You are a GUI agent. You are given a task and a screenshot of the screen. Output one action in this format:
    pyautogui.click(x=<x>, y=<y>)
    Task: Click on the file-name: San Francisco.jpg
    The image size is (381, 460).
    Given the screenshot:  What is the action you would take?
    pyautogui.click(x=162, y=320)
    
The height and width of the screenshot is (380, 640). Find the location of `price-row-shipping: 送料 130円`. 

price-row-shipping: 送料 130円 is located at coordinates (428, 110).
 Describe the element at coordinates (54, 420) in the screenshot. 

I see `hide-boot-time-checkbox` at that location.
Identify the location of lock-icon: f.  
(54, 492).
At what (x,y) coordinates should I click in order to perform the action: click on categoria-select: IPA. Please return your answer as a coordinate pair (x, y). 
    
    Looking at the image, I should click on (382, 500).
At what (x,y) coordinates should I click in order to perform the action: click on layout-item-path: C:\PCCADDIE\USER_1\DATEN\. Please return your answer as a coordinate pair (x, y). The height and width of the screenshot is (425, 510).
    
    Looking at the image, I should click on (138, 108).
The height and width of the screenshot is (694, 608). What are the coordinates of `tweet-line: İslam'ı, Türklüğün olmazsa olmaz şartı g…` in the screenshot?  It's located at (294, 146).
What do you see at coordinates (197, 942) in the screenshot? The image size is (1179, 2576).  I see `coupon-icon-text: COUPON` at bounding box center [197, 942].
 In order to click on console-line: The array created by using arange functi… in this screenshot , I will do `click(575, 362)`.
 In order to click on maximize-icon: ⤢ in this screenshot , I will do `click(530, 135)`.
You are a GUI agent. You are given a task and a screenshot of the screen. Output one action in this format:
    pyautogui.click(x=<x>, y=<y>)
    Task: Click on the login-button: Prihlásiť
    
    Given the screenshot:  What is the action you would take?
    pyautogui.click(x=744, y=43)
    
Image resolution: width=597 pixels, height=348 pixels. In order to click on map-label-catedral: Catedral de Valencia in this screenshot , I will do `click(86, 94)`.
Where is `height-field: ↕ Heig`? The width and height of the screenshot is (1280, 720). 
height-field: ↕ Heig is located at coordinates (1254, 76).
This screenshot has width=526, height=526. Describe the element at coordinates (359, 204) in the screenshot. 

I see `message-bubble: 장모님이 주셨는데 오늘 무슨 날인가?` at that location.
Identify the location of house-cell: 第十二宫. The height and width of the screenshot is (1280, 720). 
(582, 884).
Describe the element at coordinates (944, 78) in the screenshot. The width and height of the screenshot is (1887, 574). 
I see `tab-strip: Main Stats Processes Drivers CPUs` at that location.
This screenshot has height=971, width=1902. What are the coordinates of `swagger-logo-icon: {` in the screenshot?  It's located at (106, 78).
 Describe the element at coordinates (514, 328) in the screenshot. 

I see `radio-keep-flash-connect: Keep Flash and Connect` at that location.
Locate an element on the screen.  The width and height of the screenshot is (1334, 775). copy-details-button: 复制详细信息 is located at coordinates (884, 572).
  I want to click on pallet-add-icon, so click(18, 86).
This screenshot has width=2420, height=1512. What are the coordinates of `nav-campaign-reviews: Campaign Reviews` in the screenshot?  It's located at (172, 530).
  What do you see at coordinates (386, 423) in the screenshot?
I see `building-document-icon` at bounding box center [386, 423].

○ ○ ○

**Exercise:** Rewrite everything from the start of the entries down to the line containing "price-row-shipping: 送料 130円 is", with "screenshot" renamed to "screen capture" throughout and nothing else changed.

**Response:**
You are a GUI agent. You are given a task and a screen capture of the screen. Output one action in this format:
    pyautogui.click(x=<x>, y=<y>)
    Task: Click on the file-name: San Francisco.jpg
    The image size is (381, 460).
    Given the screen capture:  What is the action you would take?
    pyautogui.click(x=162, y=320)
    
The height and width of the screen capture is (380, 640). Find the location of `price-row-shipping: 送料 130円`. 

price-row-shipping: 送料 130円 is located at coordinates (428, 110).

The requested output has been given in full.